*EXTRACT*
┌──

# Compost Q



## promiseacres (Apr 23, 2013)

Ok I always thought egg shells would break down in compost, but the bin we took down and spread on the garden  still had shells in it! It had sat over an year and no it did not get turned on reg. basis. (we're building a manure bunk/compost pile to fix that) 

So are egg shells ok to put in the compost? (this was before I had my hens so store bought eggs)
Does anyone know of any good guidelines for composting? 

Thanks


----------



## ragdollcatlady (Apr 23, 2013)

I still put the eggs shells in the compost, but break/smash them up as they are thrown in or as they turn up. They will eventually break down and will leave more calcium in the soil. I even gave up trying to really contain our compost much. Every now and again I try and rake up the edges, but the chickens, ducks and geese forage through ours for good stuff. The only reason I worry about breaking up the shells is so my hens don't learn to break their own eggs and eat them (which they sometimes learn without the influence of shells in the compost anyways!)

└──

*WORK INSTRUCTIONS*
A. Based on the compost thread, decide whether each statement agrees with it, giving yes or no and quoting the words that settle it: (i) the eggs whose shells were in the old bin came from promiseacres's own hens; (ii) ragdollcatlady breaks up egg shells when adding them to the compost; (iii) ragdollcatlady keeps the compost tightly contained.
B. Retype the stretch of the compost thread from "So are egg shells" through "the compost anyways!)".
The material that follows plays no part in what is asked here.

*DATA SECTION*
┌──

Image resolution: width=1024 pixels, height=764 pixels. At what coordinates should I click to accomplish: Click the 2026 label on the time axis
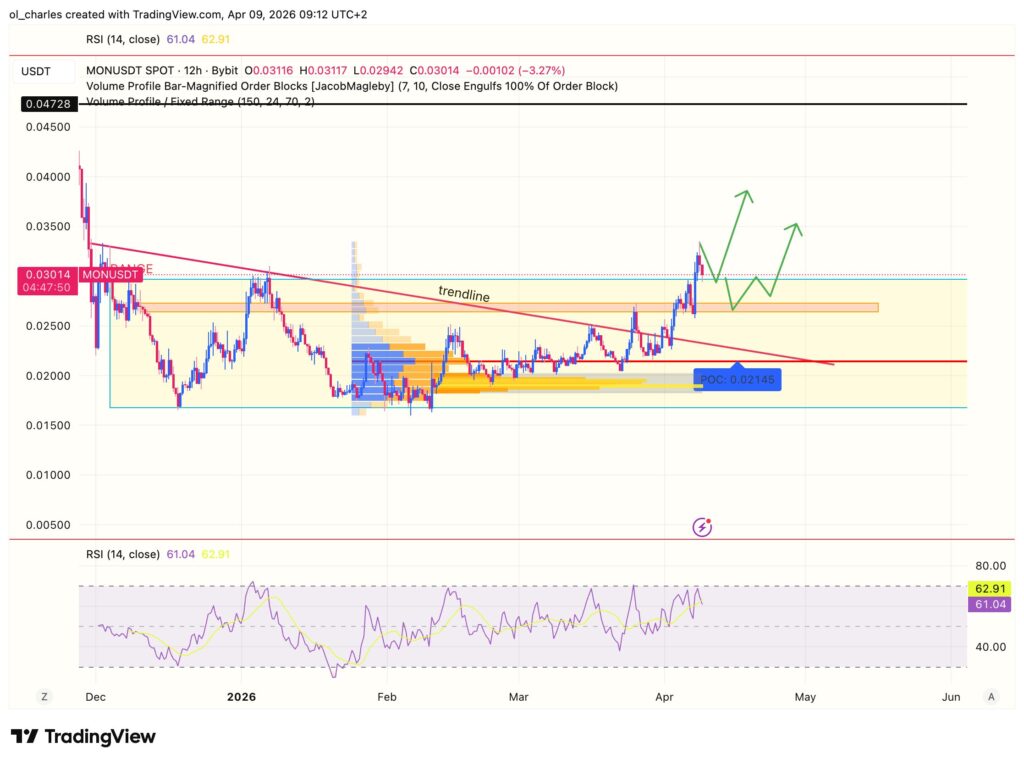click(242, 696)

└──

*SOLUTIONS TO THE TASKS*
A.
(i) No: "this was before I had my hens so store bought eggs"
(ii) Yes: "break/smash them up as they are thrown in or as they turn up"
(iii) No: "I even gave up trying to really contain our compost much"

B.
So are egg shells ok to put in the compost? (this was before I had my hens so store bought eggs)
Does anyone know of any good guidelines for composting? 

Thanks


----------



## ragdollcatlady (Apr 23, 2013)

I still put the eggs shells in the compost, but break/smash them up as they are thrown in or as they turn up. They will eventually break down and will leave more calcium in the soil. I even gave up trying to really contain our compost much. Every now and again I try and rake up the edges, but the chickens, ducks and geese forage through ours for good stuff. The only reason I worry about breaking up the shells is so my hens don't learn to break their own eggs and eat them (which they sometimes learn without the influence of shells in the compost anyways!)